Syringes had already been around for a surprisingly long time by that point in history. In the 1st century CE, the Roman surgeon Galen first described a rudimentary piston syringe designed to apply ointments rather than inject fluids into the bloodstream. By 900 CE, the Arab Muslim ophthalmologist Ammar al-Mawsil was using syringes to extract cataracts from the eyes of his patients. The instrument wasn’t sharp like modern needles, and it required an incision to be made in the person’s eye ahead of time. It wasn’t until the latter half of the 19th century that syringes resembling what’s used today—with hypodermic needles, plungers, and glass bodies for easy measuring—spread throughout the world of medicine. 

When Geer became a nurse in adulthood, she would have been acquainted with the tool. The updated versions were much easier to use than the more cumbersome iterations that came before them, but still, she saw room for improvement.
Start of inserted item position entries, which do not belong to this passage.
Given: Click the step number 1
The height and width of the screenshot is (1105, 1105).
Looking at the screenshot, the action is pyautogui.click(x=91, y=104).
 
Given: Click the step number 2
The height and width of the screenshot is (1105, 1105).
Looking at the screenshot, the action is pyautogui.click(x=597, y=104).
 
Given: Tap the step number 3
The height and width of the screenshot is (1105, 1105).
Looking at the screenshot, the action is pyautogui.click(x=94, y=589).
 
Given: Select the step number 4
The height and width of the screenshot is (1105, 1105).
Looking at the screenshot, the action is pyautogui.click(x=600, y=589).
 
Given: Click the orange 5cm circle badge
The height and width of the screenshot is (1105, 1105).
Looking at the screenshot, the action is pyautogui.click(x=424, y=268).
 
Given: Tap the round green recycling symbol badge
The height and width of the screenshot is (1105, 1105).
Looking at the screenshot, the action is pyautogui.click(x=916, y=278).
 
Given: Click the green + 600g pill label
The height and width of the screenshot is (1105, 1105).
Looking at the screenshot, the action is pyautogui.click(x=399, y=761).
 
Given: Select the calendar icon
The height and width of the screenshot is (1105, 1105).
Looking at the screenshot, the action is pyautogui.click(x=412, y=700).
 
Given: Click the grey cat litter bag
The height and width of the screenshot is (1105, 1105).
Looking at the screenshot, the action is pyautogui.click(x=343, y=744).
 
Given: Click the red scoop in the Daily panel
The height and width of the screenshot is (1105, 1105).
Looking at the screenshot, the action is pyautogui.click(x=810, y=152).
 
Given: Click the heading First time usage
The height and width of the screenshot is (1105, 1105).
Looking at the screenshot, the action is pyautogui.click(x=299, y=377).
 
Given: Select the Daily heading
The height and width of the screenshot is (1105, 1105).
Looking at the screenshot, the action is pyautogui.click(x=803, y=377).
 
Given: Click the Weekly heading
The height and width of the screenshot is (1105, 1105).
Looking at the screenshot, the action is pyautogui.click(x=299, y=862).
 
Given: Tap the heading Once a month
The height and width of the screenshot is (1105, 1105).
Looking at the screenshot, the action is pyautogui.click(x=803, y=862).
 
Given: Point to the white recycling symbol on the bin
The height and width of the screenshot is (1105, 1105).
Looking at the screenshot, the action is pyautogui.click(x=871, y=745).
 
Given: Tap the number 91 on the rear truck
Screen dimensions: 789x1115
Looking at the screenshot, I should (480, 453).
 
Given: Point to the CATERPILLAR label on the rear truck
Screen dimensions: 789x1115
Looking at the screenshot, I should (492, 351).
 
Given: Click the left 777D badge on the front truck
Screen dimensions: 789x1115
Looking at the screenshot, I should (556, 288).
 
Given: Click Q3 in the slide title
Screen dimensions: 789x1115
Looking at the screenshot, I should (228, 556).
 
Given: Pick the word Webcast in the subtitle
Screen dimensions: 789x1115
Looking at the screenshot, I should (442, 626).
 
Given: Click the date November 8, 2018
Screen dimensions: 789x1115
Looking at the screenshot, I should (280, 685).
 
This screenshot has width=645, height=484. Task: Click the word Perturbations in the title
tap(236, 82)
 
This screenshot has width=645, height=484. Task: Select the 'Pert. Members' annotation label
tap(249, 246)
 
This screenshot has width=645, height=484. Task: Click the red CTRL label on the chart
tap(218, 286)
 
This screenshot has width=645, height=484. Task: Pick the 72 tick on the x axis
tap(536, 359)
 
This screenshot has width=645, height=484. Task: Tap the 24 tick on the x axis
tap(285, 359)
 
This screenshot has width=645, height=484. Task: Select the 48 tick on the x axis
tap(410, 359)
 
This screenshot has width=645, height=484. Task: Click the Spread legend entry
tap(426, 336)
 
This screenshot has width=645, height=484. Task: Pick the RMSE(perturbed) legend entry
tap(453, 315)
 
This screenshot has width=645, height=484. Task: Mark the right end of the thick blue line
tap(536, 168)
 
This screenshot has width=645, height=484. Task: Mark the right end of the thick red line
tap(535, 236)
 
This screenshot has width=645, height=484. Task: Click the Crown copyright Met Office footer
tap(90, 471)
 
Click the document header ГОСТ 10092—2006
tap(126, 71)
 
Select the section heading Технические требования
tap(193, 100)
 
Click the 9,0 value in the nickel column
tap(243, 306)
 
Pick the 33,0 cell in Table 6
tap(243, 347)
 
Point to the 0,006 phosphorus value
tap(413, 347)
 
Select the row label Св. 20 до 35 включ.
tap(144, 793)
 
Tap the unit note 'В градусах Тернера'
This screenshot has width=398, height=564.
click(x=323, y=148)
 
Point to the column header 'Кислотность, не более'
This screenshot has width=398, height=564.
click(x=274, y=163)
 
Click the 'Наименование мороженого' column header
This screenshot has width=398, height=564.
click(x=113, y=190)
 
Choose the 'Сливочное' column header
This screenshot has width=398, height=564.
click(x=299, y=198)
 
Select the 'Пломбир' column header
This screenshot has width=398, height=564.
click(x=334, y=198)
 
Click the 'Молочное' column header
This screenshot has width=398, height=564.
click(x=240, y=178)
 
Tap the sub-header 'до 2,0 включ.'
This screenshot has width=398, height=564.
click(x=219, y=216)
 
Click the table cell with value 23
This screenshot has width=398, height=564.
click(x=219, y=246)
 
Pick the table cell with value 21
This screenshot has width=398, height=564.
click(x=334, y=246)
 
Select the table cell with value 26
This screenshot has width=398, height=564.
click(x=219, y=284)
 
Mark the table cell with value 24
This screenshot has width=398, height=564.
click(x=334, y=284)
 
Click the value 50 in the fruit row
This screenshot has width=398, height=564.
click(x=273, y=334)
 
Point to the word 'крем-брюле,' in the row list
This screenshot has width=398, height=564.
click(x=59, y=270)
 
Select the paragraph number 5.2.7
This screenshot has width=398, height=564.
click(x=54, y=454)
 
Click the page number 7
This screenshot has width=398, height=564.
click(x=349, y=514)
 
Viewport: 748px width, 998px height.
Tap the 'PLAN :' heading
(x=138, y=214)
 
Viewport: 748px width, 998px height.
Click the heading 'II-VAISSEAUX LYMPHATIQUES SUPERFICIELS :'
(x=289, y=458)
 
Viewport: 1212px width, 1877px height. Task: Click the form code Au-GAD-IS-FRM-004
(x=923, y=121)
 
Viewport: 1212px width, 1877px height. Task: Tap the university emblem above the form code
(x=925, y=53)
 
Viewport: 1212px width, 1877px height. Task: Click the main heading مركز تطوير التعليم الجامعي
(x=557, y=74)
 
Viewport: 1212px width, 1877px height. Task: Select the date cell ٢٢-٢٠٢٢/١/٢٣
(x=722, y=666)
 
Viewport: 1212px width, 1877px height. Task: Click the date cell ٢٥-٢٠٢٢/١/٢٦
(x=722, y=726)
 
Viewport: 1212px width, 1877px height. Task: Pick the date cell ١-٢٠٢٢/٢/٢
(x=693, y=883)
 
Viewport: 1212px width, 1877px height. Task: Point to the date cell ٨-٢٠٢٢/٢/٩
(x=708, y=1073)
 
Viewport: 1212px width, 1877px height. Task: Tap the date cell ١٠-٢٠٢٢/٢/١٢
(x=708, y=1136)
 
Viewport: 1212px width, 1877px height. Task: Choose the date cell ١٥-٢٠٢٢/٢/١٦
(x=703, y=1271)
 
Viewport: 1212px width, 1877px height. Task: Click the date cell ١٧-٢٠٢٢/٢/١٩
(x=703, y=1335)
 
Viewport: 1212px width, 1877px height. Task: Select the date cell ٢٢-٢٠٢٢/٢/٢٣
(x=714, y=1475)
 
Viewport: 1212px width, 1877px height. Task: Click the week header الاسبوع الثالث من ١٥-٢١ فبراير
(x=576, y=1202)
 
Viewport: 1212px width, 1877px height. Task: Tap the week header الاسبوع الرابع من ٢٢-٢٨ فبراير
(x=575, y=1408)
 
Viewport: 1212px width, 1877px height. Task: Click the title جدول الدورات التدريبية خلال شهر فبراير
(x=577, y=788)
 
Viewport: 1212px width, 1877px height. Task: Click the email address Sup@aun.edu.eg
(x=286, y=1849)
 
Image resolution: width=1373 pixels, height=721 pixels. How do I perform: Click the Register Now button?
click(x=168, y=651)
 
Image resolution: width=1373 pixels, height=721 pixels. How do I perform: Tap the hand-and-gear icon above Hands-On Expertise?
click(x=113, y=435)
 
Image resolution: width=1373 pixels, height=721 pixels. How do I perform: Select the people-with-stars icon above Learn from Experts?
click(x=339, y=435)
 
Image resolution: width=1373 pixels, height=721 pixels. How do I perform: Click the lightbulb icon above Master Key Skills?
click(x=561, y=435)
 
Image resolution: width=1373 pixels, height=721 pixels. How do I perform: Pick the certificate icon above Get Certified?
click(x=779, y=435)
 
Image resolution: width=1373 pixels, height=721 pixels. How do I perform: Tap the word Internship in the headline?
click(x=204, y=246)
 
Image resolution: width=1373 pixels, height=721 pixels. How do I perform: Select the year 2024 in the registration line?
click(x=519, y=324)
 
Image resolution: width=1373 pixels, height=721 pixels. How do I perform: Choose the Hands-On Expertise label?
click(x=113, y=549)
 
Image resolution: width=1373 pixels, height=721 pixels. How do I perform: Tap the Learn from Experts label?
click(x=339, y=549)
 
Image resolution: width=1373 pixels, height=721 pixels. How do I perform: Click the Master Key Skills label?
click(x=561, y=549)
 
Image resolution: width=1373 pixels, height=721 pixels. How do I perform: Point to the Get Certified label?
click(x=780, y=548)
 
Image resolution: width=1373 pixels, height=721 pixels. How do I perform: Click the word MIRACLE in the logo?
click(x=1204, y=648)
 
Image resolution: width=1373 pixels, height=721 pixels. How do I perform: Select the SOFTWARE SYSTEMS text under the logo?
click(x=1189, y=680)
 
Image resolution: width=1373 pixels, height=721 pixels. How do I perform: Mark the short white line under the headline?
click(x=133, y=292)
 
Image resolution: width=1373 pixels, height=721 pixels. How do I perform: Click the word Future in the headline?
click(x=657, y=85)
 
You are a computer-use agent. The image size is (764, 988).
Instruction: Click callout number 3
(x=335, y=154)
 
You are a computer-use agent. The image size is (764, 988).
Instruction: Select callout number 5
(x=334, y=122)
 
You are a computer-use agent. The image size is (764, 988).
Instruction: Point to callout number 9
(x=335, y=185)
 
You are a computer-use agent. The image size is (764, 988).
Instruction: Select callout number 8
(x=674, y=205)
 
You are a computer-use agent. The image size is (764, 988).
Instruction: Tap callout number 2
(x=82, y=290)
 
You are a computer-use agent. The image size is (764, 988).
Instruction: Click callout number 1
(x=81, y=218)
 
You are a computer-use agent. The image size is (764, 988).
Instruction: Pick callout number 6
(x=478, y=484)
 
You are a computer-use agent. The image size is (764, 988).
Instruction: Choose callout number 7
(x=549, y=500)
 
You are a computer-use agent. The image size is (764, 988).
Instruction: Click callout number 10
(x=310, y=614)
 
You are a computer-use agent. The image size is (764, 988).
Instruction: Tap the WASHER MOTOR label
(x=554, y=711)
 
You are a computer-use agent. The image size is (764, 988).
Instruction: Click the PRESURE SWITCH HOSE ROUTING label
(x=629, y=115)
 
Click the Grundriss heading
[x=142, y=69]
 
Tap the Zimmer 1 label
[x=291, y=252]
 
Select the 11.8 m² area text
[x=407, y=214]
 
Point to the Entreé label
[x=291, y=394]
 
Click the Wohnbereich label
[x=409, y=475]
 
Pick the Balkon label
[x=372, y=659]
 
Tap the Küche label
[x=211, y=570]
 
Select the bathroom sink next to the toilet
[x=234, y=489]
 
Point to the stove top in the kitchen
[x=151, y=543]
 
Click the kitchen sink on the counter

Letitia Mumford Geer's patent for the one-handed syringe.
Letitia Mumford Geer's patent for the one-handed syringe. / USPTO

In 1896, Geer filed a patent for a new type of syringe designed to be used with one hand—it was so sleek and simple that patients could administer their own medicine in hard-to-reach areas like the rectum. The most unique aspect of the design was the hook-shaped handle, which made the instrument easy to grip and wield in awkward positions. As the inventor explained in her patent, the feature enabled “the operator to use the syringe upon himself without the aid of an assistant, which would not be the case if it required two hands to operate the syringe.” She also noted that the basic device could be replicated at a low cost, further emphasizing its accessibility. 

The United States Patent and Trademark Office granted her patent three years after it was submitted. The invention inspired more the more convenient syringes that are used today, and it was among the last major updates to the medical tool until 1956, when a New Zealand pharmacist named Colin Albert Murdoch invented the first plastic syringe that was made to be thrown away after one use. The glass and metal syringes used previously had to go through a time-consuming sterilization process between injections, and often this wasn’t enough to prevent infection. Health officials initially rejected Murdoch’s idea for being overly futuristic, but it was ultimately embraced as a fast, safe, and effective way to administer vaccines and other treatments. The design hasn’t changed much in the years since.

Geer didn’t live long enough to see the disposable syringe, but she did live to see the influence of her invention. She died in 1935 at 83 years old. Though she was one of several inventors who contributed to the modern syringe design, her name is often left out of accounts of its history.